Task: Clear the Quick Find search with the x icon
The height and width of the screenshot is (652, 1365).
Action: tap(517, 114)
---
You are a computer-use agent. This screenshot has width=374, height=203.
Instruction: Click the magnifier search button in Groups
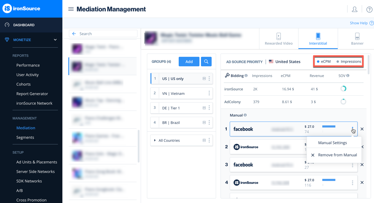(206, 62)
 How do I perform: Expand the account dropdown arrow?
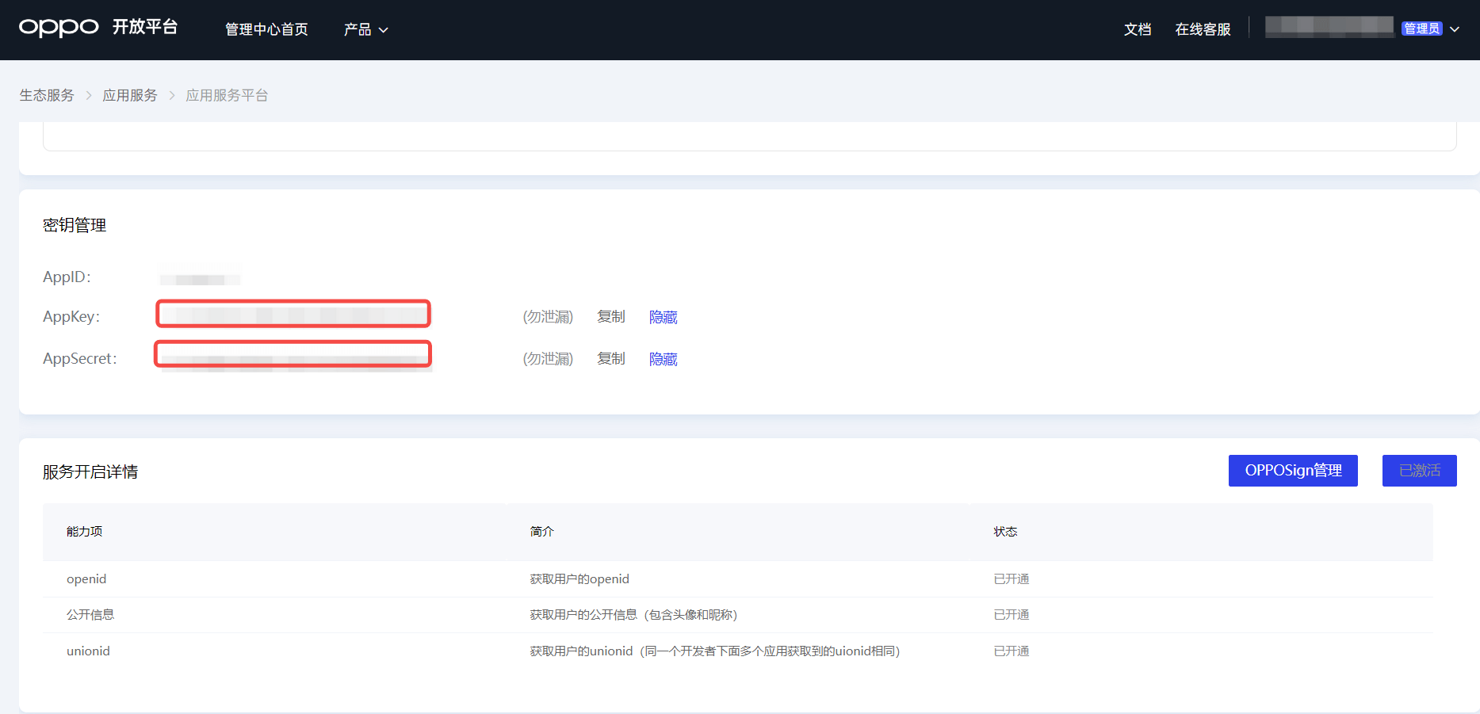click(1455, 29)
---
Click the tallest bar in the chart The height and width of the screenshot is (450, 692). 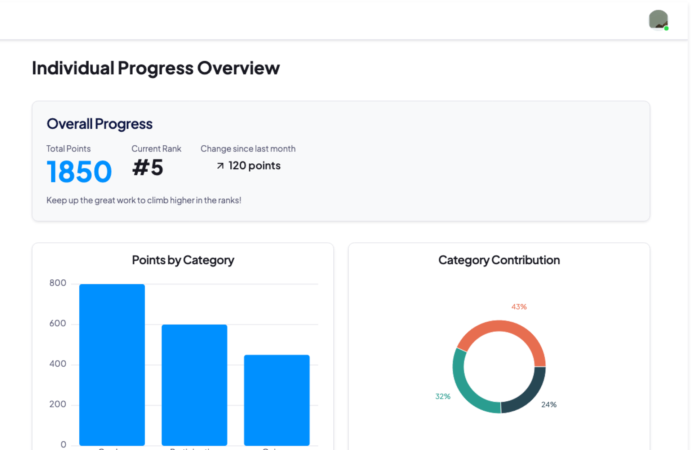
---
### WHAT THE EXERCISE ASKS
Repeat the stretch from the line containing "How do I perform: Expand" through the line containing "click(1455, 29)", and leave out the pictures.

### COMPLETE OUTPUT
 How do I perform: Expand the account dropdown arrow?
click(1455, 29)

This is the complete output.